You like Mammoth’s high-end Snow Creek? Then you will be very comfortable at the Double Eagle Resort & Spa, about a mile off the ski hill (5587 Highway 158;  648-7004, https://www.DoubleEagle.com; weekend rates start at $229 a night). A hot tub or steam room never feels better than after a long day of skiing. The Double E offers a first-class spa, with a 60-foot indoor pool and a complete menu of massages. The resort itself, which I’ve raved about before, is set around a small pond with skating in the winter. (Bring your own blades.) Hiking trails abound nearby. For home rentals and other lodging options, check out June Lake Accommodations ( 648-5863, https://www.junelakeaccommodations.com).

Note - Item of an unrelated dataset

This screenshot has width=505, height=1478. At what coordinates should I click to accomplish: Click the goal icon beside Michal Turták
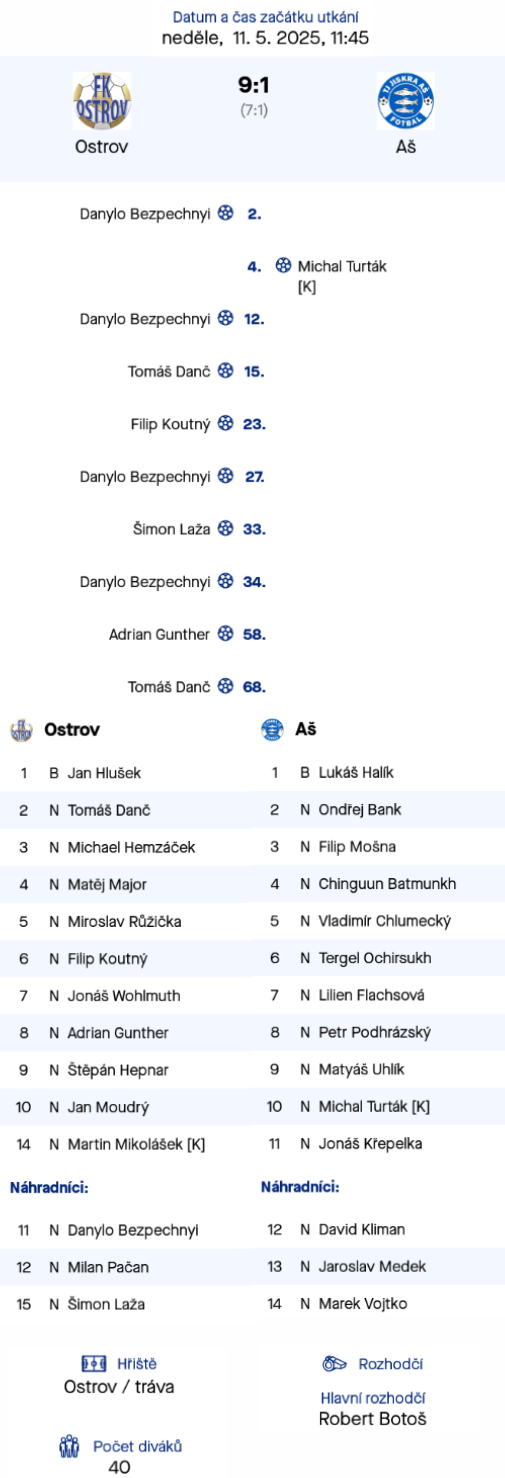tap(282, 266)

June Mountain’s cafeteria line offered a hearty spaghetti special ($10) on the Saturday we visited, as well as an assortment of grilled foods. Later, we enjoyed a juicy prime rib ($20.95) by the big fireplace at Eagle’s Landing, the Double Eagle’s dining room, which offers a small contemporary American menu, with bacon-wrapped lamb chops ($28.95) and butterflied rainbow trout ($20.95). But a June Lake visit isn’t complete without a visit to the Tiger Bar & Cafe ( 648-7551, https://www.thetigerbarcafe.com). The Tiger is what passes for a town square in June Lake. Stop in for the latest gossip and a little local color. If you’re in the area for Valentine’s Day, check out Carson Peak Inn, a cozy old cottage with first-rate steaks (345 Highway 158,  648-7575. Dinners from about $30).

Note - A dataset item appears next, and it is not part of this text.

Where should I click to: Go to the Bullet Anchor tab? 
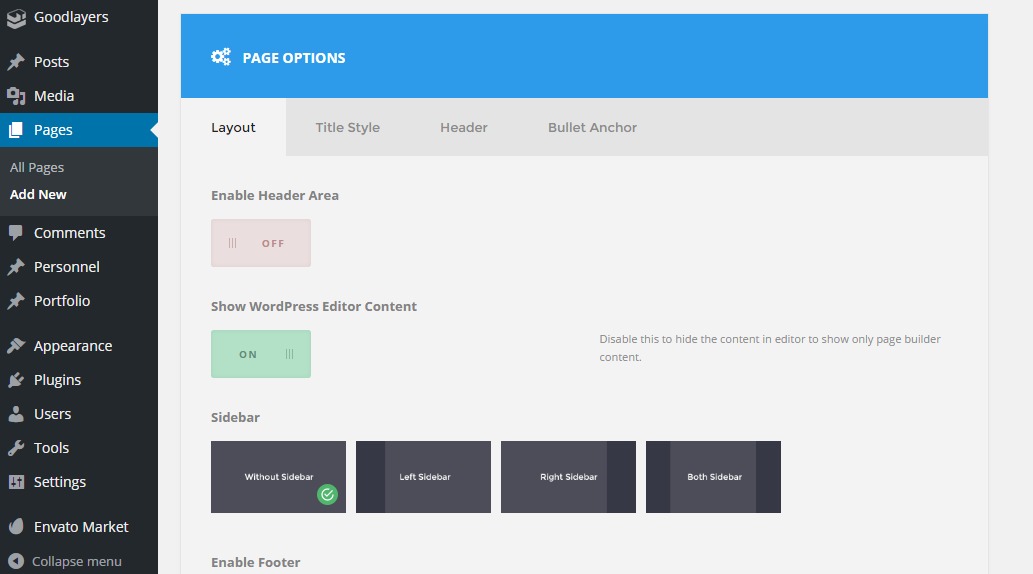[x=592, y=127]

OK, here’s the freebie of the day. On Highway 395, between June and Mammoth, is one of the sweetest sledding hills you’ll ever see. On a Sunday morning in mid-December, we had it all to ourselves. If you’re southbound, it’s on the right, five minutes below the June Loop turnoff. It you pass the snowplow maintenance barns, you’ve gone too far. Another tip for the five-hour ride home: Mammoth’s FM 105.5, more progressive and interesting than anything L.A. has to offer.
The lesson learned
The challenge for June is snow. Unlike Mammoth, with its advanced snow-making gear, June is almost totally reliant on natural snowfall, and this season has gotten off to a slow and frustrating start. Be sure to check the snow depths (www.junemountain.com). This little Sierra jewel may never be as fashionable and popular as Mammoth — and that’s exactly the point.